What’s Article 12 got to do with it?
Efrain Camacho writes that Article 12 is somehow causing foreclosures in the CNMI. People borrowed money and couldn’t make the payments—what does Article 12 have to do with that? The U.S. mainland has many more foreclosures per capita than the CNMI, and as we all know, there is no Article 12 in the mainland.
There were 4 million foreclosures in the U.S. mainland in 2011, and millions more foreclosures elsewhere in the world, as working people had trouble paying their mortgages. Anywhere in the world, except maybe Efrain’s fantasy world, anyone who doesn’t pay back their mortgage has to give up their house, with or without Article 12.
Efrain claims that “there are only a few NMDs with means to buy land,” but if only NMDs can buy and sell land, then how could NMDs be unable to buy land? This also doesn’t make sense. On the other hand, if anyone and everyone is invited to buy land in the CNMI, then there truly will be outsiders pricing NMDs out of the market.
Efrain says that Article 12 is hurting NMDs. Maybe it’s hurting a few privileged NMDs who want to do business with real estate developers. But Article 12 is not for those privileged few, but for the majority of NMDs who want to live on their own land, and not become renting tenants on their own island.
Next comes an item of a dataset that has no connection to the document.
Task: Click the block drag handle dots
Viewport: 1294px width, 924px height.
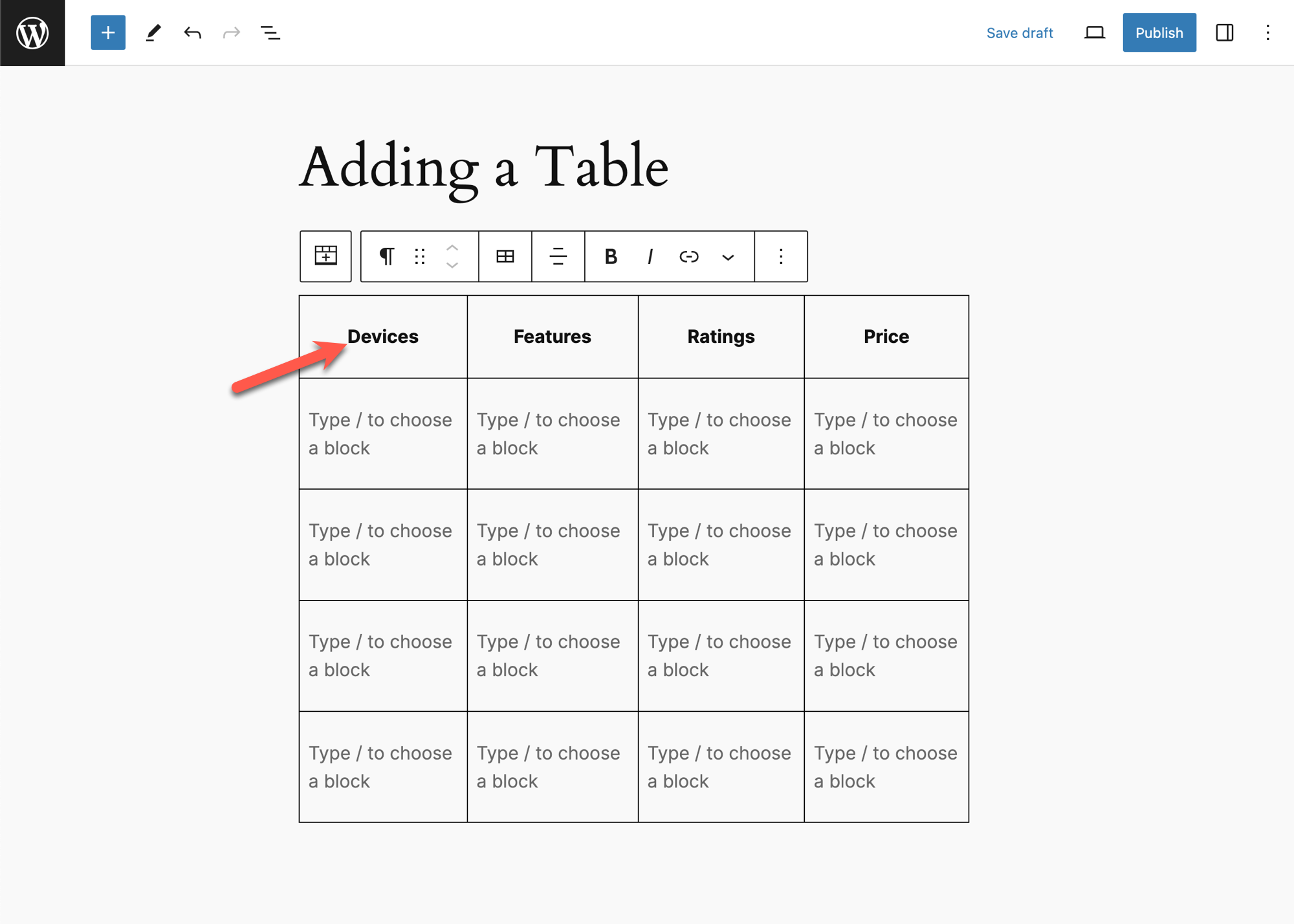Action: 420,256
We get it. Real estate developers would have an easier time selling vacation homes in the CNMI if we didn’t have Article 12. But the laws of the CNMI are here to protect us, the people of the CNMI, and not a few real estate developers. We need our island to live on, not for outsiders’ vacation homes. Trying to somehow connect unfortunate foreclosures with Article 12 won’t change that.